An Earth data processing backend for testing and evaluating stars
The amount of freely available data generated by either direct observation from satellites or from weather or climate model calculations exceeds our capacity to download and process locally. The only feasible approach to analyse such data is to send compute jobs to cloud servers with direct access to this data, and have the small summaries (maps, time series, numbers) returned. R lacks software to analyse such datasets on compute servers, and software to serve such processes.
The stars project will enable the
processing such data, locally as well as on a remote server, without
downloading the data. This project,
stars:backend, will (i) create software
to run a back-end, (ii) develop scripts and tutorials that explain how such
a data server and processing backend can be set up, and (iii) create an instance
of such a backend in the AWS cloud that can be used for testing and evaluation
purposes, that serves a reasonable amount of geoscientific data (up to 4 Tb),
and that is publicly accessible.
There is a strong tradition of sharing data in Earth sciences: we only have one Earth, a small amount of shared satellites, and a limited number of climate and weather models. The geoscientific world has managed to set up protocols (file formats, web services) to share data. The currently working mode is to download data, and process it locally. However, now that these datasets have become too large to download, new architectures are needed that allow processing of the data close to where the data are, and downloading the much smaller results from these computations. The geoscientific community has not managed to find a good way of doing this, making it hard to use R for such purposes. Closed source solutions like Google Earth Engine fill a gap here, but lack the openness and transparency required for scientific application.
As an example, the Sentinel-2 satellite pair covers the Earth every six days with 15 spectral bands and pixels up to 10 x 10 m, which leads to a data stream of more than 60 Tb/week. Data are available as 100 km x 100 km tiles (see figure), each roughly a Gb, with 57000 tiles coverng the Earth:
All Sentinel data is freely downloadable.
The openEO blog further sketches the current situation. The stars R consortium funded project creates client and middleware software for this problem. To test, evaluate and demonstrate the stars software (and demonstrate R provides a viable solution for these problems), a demonstrator backend is needed. This backend will serve moderately large data (up to 4 Tb) of different types (including spatiotemporal NetCDF model computations, and Landsat and Sentinel satellite imagery), and will be publicly available to evaluate and test the stars software for remote computing on large imagery.
R packages, as distributed over CRAN and/or github, are not suitable for distributing large amounts of data, and are also not suitable to demonstrate how data repositories can be organised.

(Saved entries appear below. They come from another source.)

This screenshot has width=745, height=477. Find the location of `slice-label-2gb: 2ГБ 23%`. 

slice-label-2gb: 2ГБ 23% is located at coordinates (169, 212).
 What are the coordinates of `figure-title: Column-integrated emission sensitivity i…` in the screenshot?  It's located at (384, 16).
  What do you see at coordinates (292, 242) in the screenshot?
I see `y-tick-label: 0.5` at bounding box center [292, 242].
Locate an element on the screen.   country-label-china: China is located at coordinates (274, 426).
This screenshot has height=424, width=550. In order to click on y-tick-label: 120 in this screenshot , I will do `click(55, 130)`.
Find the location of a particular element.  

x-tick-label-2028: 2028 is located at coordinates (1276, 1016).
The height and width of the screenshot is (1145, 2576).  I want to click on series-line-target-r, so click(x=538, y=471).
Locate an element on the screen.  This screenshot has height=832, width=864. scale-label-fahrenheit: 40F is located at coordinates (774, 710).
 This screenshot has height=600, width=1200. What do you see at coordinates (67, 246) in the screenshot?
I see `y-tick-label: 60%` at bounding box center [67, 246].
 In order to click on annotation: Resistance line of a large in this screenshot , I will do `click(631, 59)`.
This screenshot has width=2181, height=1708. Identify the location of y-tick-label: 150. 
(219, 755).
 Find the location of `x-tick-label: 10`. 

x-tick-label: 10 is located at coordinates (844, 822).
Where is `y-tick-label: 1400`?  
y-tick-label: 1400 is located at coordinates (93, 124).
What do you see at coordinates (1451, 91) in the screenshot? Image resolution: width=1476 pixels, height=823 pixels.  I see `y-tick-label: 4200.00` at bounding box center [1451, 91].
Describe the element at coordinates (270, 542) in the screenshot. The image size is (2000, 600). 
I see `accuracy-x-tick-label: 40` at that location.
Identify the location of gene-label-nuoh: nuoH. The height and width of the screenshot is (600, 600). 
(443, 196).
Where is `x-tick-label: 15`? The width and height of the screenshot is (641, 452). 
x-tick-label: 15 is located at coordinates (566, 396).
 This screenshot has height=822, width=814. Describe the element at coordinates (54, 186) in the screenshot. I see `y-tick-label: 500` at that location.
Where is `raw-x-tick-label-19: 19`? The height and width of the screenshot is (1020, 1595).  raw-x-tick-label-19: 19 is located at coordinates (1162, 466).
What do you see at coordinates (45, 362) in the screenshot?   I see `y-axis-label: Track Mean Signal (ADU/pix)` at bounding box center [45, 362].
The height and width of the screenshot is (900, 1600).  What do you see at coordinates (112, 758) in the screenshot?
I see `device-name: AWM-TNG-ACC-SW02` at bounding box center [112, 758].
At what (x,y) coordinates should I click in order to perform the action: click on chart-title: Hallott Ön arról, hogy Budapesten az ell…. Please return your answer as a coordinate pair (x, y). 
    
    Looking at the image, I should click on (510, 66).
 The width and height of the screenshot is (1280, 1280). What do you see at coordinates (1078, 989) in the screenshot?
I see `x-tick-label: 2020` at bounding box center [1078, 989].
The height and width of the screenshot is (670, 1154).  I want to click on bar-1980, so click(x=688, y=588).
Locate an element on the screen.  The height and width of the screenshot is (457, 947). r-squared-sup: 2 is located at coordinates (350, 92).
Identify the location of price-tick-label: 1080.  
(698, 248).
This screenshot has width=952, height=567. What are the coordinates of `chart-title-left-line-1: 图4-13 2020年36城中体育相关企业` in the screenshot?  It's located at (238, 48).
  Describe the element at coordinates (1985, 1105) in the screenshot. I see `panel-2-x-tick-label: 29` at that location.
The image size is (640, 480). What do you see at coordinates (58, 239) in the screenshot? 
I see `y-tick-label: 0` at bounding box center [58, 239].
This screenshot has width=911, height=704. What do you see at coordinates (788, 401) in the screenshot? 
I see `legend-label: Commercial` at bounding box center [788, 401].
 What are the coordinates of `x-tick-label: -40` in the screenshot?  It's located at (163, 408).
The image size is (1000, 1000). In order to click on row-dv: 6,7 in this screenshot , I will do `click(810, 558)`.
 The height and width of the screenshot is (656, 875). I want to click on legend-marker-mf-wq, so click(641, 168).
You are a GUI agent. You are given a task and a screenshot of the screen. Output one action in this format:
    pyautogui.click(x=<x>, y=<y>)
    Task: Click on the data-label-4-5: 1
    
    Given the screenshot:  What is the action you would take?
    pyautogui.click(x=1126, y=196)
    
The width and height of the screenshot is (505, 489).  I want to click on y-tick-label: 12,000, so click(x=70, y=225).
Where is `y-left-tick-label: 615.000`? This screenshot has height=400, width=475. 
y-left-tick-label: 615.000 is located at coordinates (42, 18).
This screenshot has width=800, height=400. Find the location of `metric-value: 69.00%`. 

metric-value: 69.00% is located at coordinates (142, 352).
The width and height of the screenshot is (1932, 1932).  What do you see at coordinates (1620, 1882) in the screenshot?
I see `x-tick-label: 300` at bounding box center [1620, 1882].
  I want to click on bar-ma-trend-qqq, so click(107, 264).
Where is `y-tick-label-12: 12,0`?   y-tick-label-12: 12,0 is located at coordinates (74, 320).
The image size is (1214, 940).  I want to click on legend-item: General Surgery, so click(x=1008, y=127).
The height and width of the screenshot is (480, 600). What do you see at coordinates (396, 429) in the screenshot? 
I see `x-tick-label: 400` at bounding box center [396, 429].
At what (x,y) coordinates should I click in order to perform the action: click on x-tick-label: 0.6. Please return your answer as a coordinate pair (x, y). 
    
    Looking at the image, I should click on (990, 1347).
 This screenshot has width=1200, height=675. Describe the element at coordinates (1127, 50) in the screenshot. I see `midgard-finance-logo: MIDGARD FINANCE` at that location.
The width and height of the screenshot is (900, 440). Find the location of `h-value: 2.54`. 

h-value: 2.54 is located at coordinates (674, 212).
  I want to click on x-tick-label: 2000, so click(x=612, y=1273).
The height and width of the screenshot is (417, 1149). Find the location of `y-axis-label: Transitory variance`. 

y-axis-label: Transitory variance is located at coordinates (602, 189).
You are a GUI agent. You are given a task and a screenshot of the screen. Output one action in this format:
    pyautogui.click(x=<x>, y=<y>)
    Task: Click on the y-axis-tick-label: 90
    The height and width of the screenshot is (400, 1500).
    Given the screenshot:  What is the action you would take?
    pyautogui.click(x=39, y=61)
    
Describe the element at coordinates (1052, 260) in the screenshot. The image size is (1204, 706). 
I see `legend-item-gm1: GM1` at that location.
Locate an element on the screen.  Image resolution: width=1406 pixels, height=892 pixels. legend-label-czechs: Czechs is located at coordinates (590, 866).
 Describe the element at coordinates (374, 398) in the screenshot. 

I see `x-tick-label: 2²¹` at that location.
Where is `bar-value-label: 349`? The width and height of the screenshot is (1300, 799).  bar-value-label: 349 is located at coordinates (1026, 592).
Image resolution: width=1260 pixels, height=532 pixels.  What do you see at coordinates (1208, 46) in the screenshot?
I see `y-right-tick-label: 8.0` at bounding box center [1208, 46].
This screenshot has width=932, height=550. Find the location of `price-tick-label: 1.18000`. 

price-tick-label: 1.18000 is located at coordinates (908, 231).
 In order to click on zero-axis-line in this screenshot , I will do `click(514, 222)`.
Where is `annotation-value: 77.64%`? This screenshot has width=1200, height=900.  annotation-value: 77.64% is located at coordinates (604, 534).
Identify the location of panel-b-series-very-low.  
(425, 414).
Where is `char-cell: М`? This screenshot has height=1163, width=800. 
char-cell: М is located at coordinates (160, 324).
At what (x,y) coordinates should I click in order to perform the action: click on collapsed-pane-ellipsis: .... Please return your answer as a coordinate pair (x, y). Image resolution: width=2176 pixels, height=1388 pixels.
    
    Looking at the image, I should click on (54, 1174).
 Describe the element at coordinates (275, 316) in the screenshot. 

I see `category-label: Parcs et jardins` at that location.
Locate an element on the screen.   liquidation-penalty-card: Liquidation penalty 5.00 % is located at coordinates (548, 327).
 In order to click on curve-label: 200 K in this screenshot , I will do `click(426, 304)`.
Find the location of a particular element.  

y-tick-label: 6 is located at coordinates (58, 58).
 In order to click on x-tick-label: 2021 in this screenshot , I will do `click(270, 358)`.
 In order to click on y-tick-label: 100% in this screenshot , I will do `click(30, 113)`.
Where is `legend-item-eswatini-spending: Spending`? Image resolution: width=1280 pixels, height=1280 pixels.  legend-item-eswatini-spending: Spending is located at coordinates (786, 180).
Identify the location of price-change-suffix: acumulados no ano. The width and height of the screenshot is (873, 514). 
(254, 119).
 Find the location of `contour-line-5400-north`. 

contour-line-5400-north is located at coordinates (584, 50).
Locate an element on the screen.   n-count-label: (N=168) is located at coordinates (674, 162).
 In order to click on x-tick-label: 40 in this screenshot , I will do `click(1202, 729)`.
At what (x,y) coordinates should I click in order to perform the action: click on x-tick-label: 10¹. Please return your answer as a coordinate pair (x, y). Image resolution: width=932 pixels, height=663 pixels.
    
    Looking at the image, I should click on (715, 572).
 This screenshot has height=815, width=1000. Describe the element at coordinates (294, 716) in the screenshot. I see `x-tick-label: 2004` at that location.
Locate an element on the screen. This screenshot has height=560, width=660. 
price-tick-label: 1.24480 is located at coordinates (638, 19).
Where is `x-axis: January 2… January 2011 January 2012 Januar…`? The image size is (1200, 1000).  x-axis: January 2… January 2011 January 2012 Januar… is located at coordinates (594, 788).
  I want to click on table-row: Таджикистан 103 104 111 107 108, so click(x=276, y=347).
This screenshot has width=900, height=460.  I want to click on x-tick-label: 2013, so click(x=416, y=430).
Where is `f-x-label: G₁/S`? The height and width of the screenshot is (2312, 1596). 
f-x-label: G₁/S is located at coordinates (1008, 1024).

Yet, we want R packages to be able to work with large data repositories.
Two examples from data repositories for (amonst others) R users are the global administrative data and the global climate data, both set up by Robert Hijmans (author of raster) and co-workers. The latter has led to a publication which received over 11,000 citations, mainly from users of the dataset.
As mentioned, Google Earth Engine provides remote processing on Tb-Pb sized dateset, but is not open source, and hence to some extent a black box. In addition, users have limited control over which data it serves, and which software it runs (e.g., it has a python interface but does not allow using numpy)
The Australian Antarctic Division has R tools to organise large amounts of Earth science data and serve it to researchers.
We will develop an R package that
- works as a back-end to the stars package for data downloading and offering data catalogs
- understands different data structure layouts and server configurations (e.g. nfs, S3)
and set up a web server in the AWS cloud that
- serves moderately large datasets of different kind, including NetCDF (climate models, sea surface temperature), GRIB (weather models), MODIS, Landsat and Sentinel data.
- can be used to evaluate the stars architecture, including image processing on the backend and performant interactive visualisation with the mapview/leaflet packages
- is accessible to everyone
- is fully transparent in revealing the way it has been set up, to make it easy for third parties to set up their own backends
We will document the software and provide tutorials and reproducible data analysis examples. We will publish the resulting products in an open access form, in the R journal, but also in a journal (or on a conference) more directed to the Earth observation community.
Timeline: start in Feb 2018.
- Month 1-2: work out design, choose AWS configuration, program R backend package
- Month 3-6: download datasets, test software
- Month 7-8: invite users for testing
- Month 9-12: write tutorials, develop teaching material and reproducible examples
- AWS service costs are larger than expected; solution path: find further funds, change to more limited services; limit duration of experiments
How Can The ISC Help:
We will use most funding for cloud deployment, and to develop the R package. Total costs will be 5,000 USD, and breaks down in:
- AWS resources (8 core/32 Gb machine, 3 Tb disc; USD 3500)
- Programming, project communication: (USD 1500).
We will regularly post blogs about the project on r-spatial.org, use twitter, post to r-sig-geo, stackoverflow, and communicate through github issues or gitter discussion. The project will live on GitHub, in the r-spatial organisation. We will work under a permissive open source license, probably dual GPL + MIT. Pull requests will be encouraged. R consortium blogs will be provided at start and end. Publications in the R Journal or other scientific outlets are foreseen.